Do not miss out this extraordinary place in Nairobi
This is a fascinating place – and should not be missed by locals and visitors. My friends and I got to visit Nairobi Railway Museum for the first time in 2015- the memorabilia and photographs of the extraordinary endeavor that building this railway represented, and the hardships of those involved are a significant part of the history of the country and come to life here. This museum literally catalogs the birth of Nairobi and Kenya in general. It gives the history of how the Kenya-Uganda railway was built and with it the nation of Kenya defined. It is full of history that every Kenyan should know. You get a chance to see the various train engines used over the years including the hand-pushed train wagons. The Museum is dated and worn around the edges, but they do a good job on a meager budget. Rail history is well-articulated and its significance to the growth of Kenya and relevance within the British Commonwealth is clearly presented. Exterior exhibits (e.g., trains) are unfortunately not comprehensively labeled; it’s minimal. But one gets the idea. Entry fee for residents is 400ksh and none residents 600, photography charges 3000ksh, this is charged separately if you are doing a commercial shoot.
The museum spreads out across four rooms and the large yard outside. The first room is the largest, and the most interesting. Before we started, a museum staffer conducted us to a relief map of Kenya and gave us an introduction to the history of the Kenyan railways: how the system was designed by the British primarily to allow them access to the Nile in Uganda; how Indians were brought in to work as supervisors while local Kenyans provided most of the labor; the progress made; and important landmarks and incidents related to the railways, such as the infamous Tsavo maneaters.
Another highlight of this room is three claws of one of the Tsavo man-eaters that disrupted work on the ‘Lunatic Line’, as the Mombasa-Nairobi line was known. The claws are kept safely in a little plastic box, at the staff’s office: we asked to see these and were shown them readily enough. The second room is much smaller and contains signaling equipment and other communications equipment used by the railways, from bells and lamps and early typewriters to telephones of various vintages. In the third room are items related to ships and water transport: models of ships associated with Kenya, and a good bit about a German cruiser named Konigsberg, which was sunk off the coast during World War I. This room contains a fine sideboard and the captain’s table salvaged from the Konigsberg.

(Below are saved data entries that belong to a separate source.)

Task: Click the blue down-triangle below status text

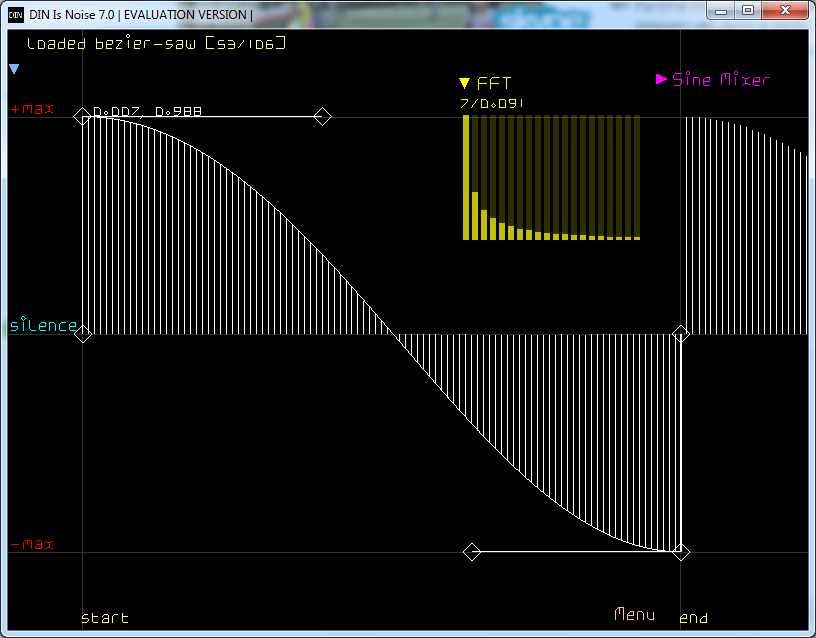Action: [x=14, y=69]
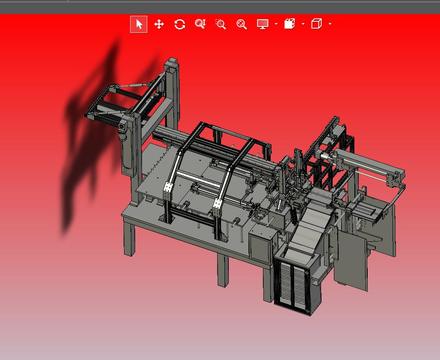Select the arrow pointer tool

139,24
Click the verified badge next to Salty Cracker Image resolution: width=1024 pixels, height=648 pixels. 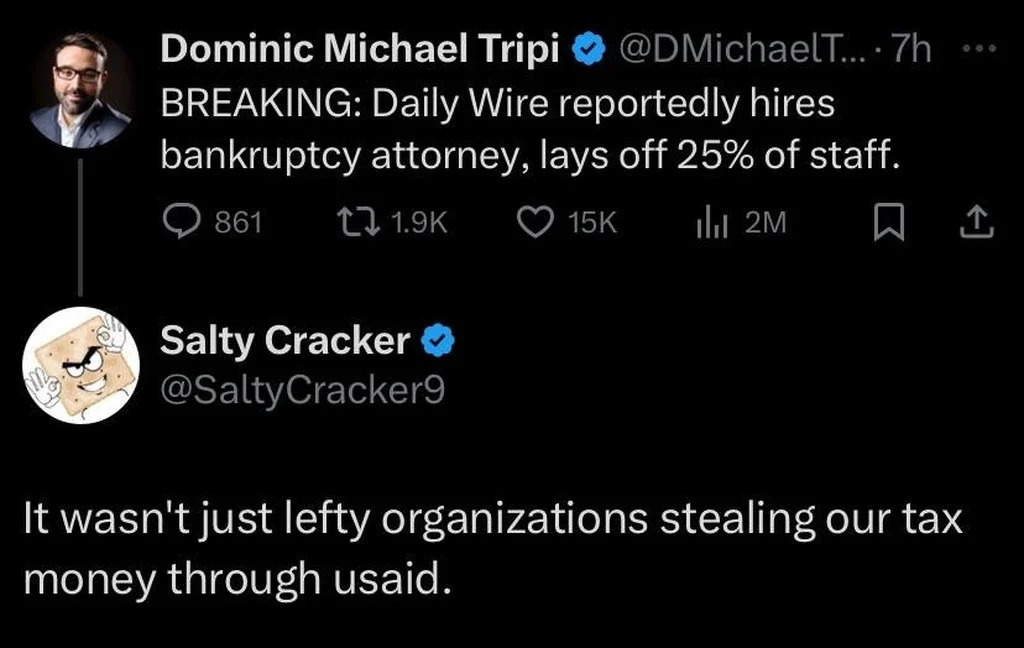click(x=438, y=342)
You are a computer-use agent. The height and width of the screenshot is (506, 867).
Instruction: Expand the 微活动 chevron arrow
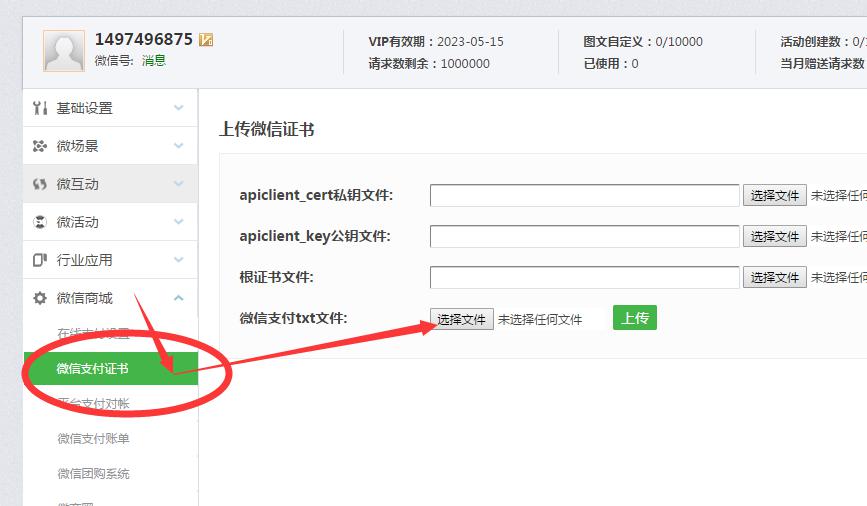(179, 222)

The last room is about modern railways in Kenya, most of which are being developed with Chinese collaboration. After these four rooms, we went off to the large, graveled yard outside, where are stationed several engines, coaches, and related railway equipment. Several of these are open, and you are allowed to climb in to look around and take pictures, ooh boy! we took loads of them! For me, the most interesting piece of history here was stationed inside the pale blue shed near the gate: here stands Coach #12, a first-class coach inside which a British police officer, Superintendent Charles Henry George Ryall, had decided to sit up, armed with a gun, to try and kill one of the Tsavo man-eaters. Unfortunately for Ryall, he fell asleep—and was killed by the lion, which entered the coach. A little outside the shed and close to the gate of the yard is a locomotive which was used in the filming of the movie ‘Out of Africa’. A fascinating museum!